血圧が高い人や高めの人の原因に喫煙は関係があるの?

血圧が高い人の多くは、生活習慣に原因が潜んでいます。関係のある生活習慣に喫煙や食生活の偏り、運動不足や食べ過ぎによる肥満などがあげられます。

喫煙は健康に様々な影響を与えることで知られていますが、血圧が高い原因にも関係が深いのが特徴です。長く喫煙を続けると、血管へダメージが蓄積します。血管が硬くなることで、結果的に高い血圧になる原因の1つになります。

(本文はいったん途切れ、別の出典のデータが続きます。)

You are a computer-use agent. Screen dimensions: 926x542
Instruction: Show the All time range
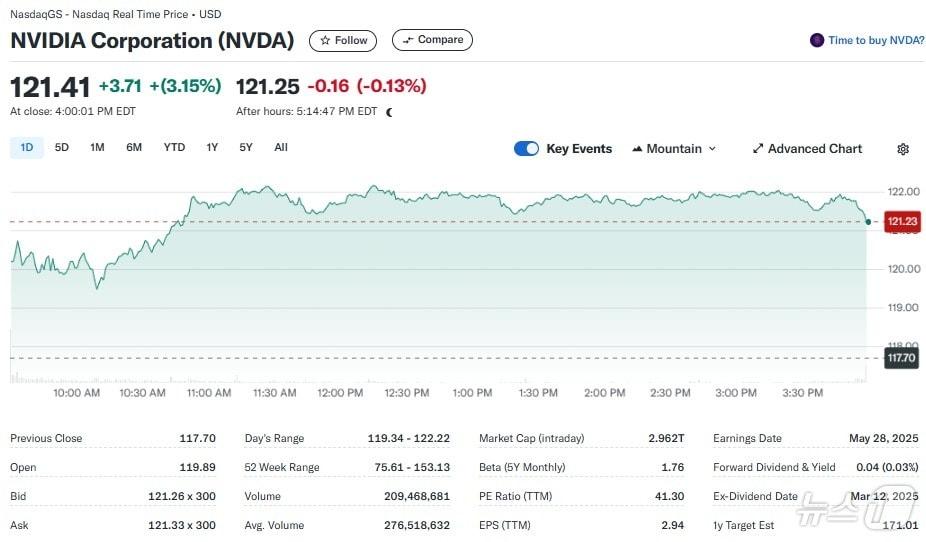click(281, 148)
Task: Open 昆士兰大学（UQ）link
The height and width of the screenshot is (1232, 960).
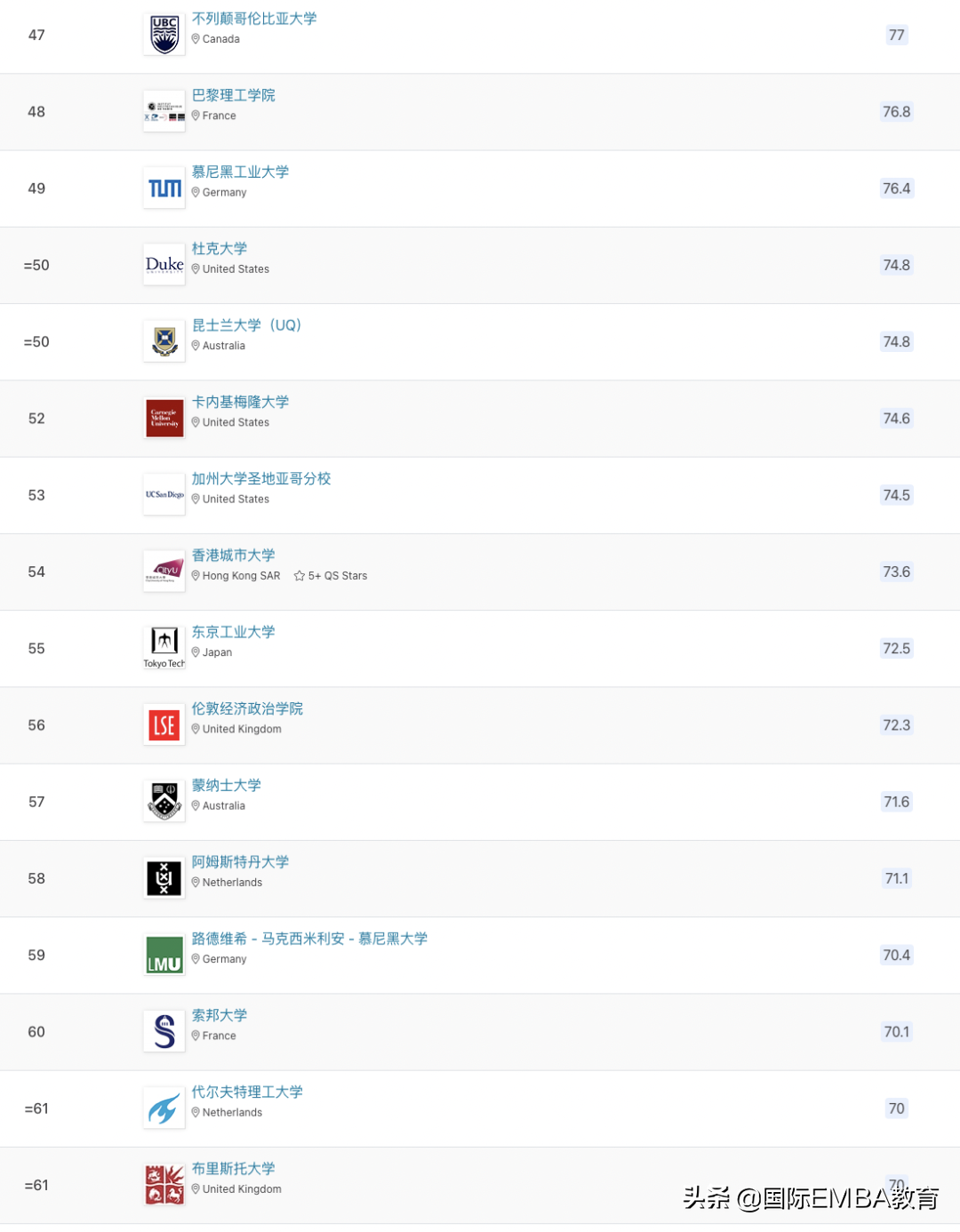Action: tap(247, 325)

煙草の煙には数多くの物質が含まれていて、その中でもニコチンや一酸化炭素には血圧を上げる働きがあります。ニコチンは特に血管と関係の深い物質で、ニコチンを摂取することで副腎が刺激され、血圧を上昇させるホルモンの分泌が起こります。

さらに交感神経が優位になることで、脈拍が増えて血管を流れる血流量が増加します。喫煙習慣が長いと、動脈硬化を促進させる悪玉コレステロールが増加するので、硬くなった血管に血栓が詰まることで生じる狭心症や心筋梗塞の発症リスクが高まります。ニコチンには依存性があり、健康に悪い影響を与えると理解していても、なかなか止めるのが困難です。

近年では辛い我慢を行わなくても、自然と喫煙に対する欲求を抑えられる治療法などが開発されていますので、禁煙外来で医師の指導のもと禁煙を行うのがおすすめです。

(*:注)このページで記載している「血圧が高めの方」「血圧が高い方」の基準は、収縮性血圧が130mmHg以上140mmHg未満の健常人を対象にしています。